NORTH COUNTRY, N.Y. (NEWS10) — The COVID vaccine rollout is off to a slow start for the youngest Americans under 5. Recent CDC data shows only about 1.5% of the roughly 19.5 million children in the United States who recently became eligible have gotten the shot. Local counties are executing their own plans for making vaccines available to families who want them.

Thursday, June 14 Washington County is holding a vaccine clinic for kids ages 6 months to 5 years old at the Burgoyne Ave. Campus in Fort Edward. It runs from 4:30 P.M. to 7 P.M. You have to make an appointment.

Warren County is taking a different approach. Don Lehman, Director of Public Affairs said pediatric practices are doing the bulk of kids’ vaccinations.

“Our plan all along has been to work with the pediatric practices, make sure they have the vaccine and the support that they need,” Lehman said. “So far it’s working pretty well.”

Lehman said kids and parents seem more comfortable going to their doctor’s office rather than standing in line at a clinic. He added if the county needs to start offering their own clinics in the future, they’ll do that, but the demand isn’t that high yet.
============================================================
_Problem to work on_
Please continue the article on the pediatric COVID vaccine rollout in North Country counties, picking up right after its final sentence. The listing that comes next was taken from a separate source.

Dataset excerpts:
============================================================
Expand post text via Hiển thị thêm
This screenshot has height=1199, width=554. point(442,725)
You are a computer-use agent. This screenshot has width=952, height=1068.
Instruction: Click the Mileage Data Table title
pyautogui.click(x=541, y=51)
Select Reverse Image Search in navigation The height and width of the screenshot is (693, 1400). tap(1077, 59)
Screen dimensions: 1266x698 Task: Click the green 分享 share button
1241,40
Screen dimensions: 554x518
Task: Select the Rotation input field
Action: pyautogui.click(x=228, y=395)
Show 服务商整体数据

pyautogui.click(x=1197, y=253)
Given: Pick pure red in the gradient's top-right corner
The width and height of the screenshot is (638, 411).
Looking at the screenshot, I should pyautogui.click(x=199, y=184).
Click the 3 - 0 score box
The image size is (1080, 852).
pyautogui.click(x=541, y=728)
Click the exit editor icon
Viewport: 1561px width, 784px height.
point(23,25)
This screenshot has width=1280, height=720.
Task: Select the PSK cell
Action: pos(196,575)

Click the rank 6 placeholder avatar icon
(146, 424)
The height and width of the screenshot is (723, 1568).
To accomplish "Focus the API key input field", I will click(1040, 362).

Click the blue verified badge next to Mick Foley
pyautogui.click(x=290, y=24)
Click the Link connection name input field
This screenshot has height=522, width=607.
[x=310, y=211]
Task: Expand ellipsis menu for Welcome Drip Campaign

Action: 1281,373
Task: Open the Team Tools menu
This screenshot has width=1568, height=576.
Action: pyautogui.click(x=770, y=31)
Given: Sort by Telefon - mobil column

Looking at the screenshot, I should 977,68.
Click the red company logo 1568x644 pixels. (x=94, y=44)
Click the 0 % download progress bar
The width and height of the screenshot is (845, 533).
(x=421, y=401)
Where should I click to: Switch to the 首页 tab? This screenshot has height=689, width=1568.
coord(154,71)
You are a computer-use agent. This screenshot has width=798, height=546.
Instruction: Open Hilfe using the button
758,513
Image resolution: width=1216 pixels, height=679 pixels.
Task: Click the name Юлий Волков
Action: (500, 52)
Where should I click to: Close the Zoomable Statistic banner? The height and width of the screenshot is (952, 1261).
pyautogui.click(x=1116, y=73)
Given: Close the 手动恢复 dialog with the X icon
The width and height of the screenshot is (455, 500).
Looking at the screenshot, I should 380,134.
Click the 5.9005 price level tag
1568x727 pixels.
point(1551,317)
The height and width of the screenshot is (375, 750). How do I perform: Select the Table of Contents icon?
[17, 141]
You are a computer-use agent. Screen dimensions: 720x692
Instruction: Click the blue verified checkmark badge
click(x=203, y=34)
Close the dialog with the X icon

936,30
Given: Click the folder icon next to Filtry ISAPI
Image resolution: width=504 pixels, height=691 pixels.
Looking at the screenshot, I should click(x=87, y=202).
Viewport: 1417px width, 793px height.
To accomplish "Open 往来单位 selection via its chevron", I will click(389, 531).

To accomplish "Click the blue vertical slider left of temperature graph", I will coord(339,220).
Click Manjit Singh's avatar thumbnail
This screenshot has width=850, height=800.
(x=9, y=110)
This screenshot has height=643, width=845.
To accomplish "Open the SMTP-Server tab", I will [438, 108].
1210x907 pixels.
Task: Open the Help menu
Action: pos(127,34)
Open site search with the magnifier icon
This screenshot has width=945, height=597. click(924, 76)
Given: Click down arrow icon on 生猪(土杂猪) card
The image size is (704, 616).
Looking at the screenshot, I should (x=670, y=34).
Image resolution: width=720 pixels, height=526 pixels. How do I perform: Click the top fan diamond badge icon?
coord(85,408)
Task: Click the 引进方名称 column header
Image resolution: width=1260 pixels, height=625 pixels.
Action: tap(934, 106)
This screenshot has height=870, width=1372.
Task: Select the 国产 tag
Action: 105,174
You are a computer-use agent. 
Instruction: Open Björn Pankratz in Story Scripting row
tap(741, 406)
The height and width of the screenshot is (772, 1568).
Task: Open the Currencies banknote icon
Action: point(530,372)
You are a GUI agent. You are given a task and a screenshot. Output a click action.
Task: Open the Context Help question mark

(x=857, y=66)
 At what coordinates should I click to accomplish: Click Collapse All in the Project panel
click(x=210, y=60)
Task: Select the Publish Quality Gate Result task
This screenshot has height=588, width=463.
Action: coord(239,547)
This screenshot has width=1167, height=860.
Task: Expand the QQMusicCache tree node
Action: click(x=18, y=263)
============================================================
_Task response_
Dr. Tomoko Udo from the UAlbany School of Public Health explained there are likely multiple factors contributing to the slow start for vaccinating young kids.

“I think COVID, in people’s minds, is not really an urgent, forefront matter anymore,” Dr. Udo said, “and also even for adults who were fine getting vaccinated themselves, they still have concern over the safety of the vaccine for kids.”

Dr. Udo said people are concerned about the safety of MRNA, which is what the Moderna and Pfizer vaccines contain. Both of those vaccines have been approved by the CDC for kids as young as 6 months.

“It’s safe, so parents shouldn’t be concerned that way,” she said.

As of July 7, 21,658 doses of the COVID-19 vaccines recently authorized by the FDA for children down to 6 months of age have been reported to New York State.